Medical: The fourth challenge is Medical. With ageing parents and in-laws, there are regular medical problems where the elders need support. What women tend to do, is give up their careers at this stage, often after ten to fifteen years of having been in the workforce, to handle these situations. This results in them finding it difficult to rejoin after the crisis is over, and therefore, they opt out of a career.


The four M challenges make women opt out of careers at various stages, and hence, few survive to reach the CXO level. It is important for us to build a support system. Whether it is an online delivery service, domestic help options, caregivers or even people in the neighbourhood who can help us.


Break the glass ceiling


“Break the glass ceiling” is a phrase with which most women will be familiar. I think the glass ceiling all of us need to break is in our own head. Once we break that barrier, the sky is the limit. As we progress in our career, we learn from role models, both male and female, and get help from mentors and sponsors. It is not an easy journey, but it is fun – enjoy it! If we truly enjoy our jobs, and therefore, our career, we will make the best of the available options. When you do what you love, it shows, As Michael Jordon said “Just play. Have fun. Enjoy the game.”

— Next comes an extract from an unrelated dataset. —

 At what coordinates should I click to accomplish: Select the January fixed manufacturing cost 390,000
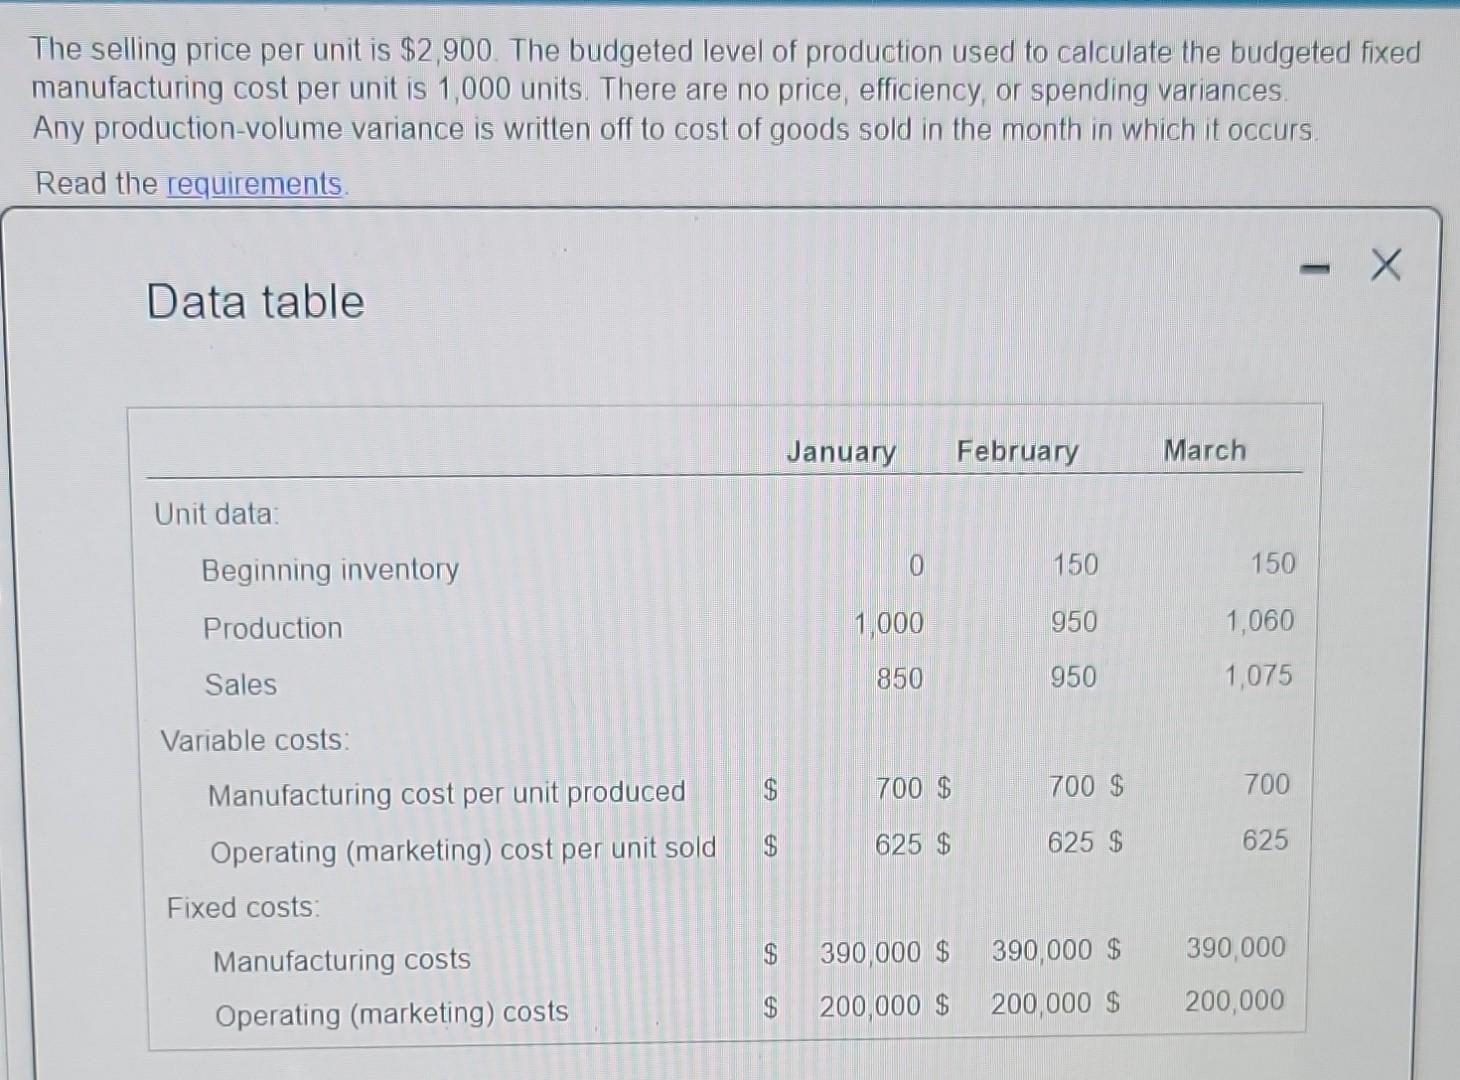point(869,952)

I have found that there is never going to be the right moment to speak up, share a thought, or take a chance. Just seize the moment, if you allow your doubts to get in the way, the opportunity will pass you by. Do not let “perfect” get in the way of really, really, good. The worst is you will make a mistake. Then, own up, apologise, and move on. Appreciate the feedback, and act on it. If you are not making mistakes, you may not be doing something interesting. Handling failure is one of the best leadership lessons one can get.


As a woman leader, I have found that the best thing that one can do for women entering corporate India is to share your experience. Nobody has the perfect formula on how to manage work-life balance – neither men nor women. What works is how you can learn from another person’s experience, which sometimes, help solve your problems. Diversity task forces work well – a task force comprising both men and women who can share real-life examples, some tips and techniques and sometimes just be a sounding board works wonders. Remember, you are never too small to make a difference, make sure you make a difference, and it will count!





Mona Cheriyan is the President and Group Head Human Resources, Thomas Cook India Ltd. She comes with over 30 years of rich and varied experience and has worked in leading organisations such as Oracle Financial Services Software Ltd., NIIT and the ESSAR Group. Prior to Thomas Cook, Mona was the HR Director and member of the Advisory Board of ASK Investment Managers Pvt Ltd.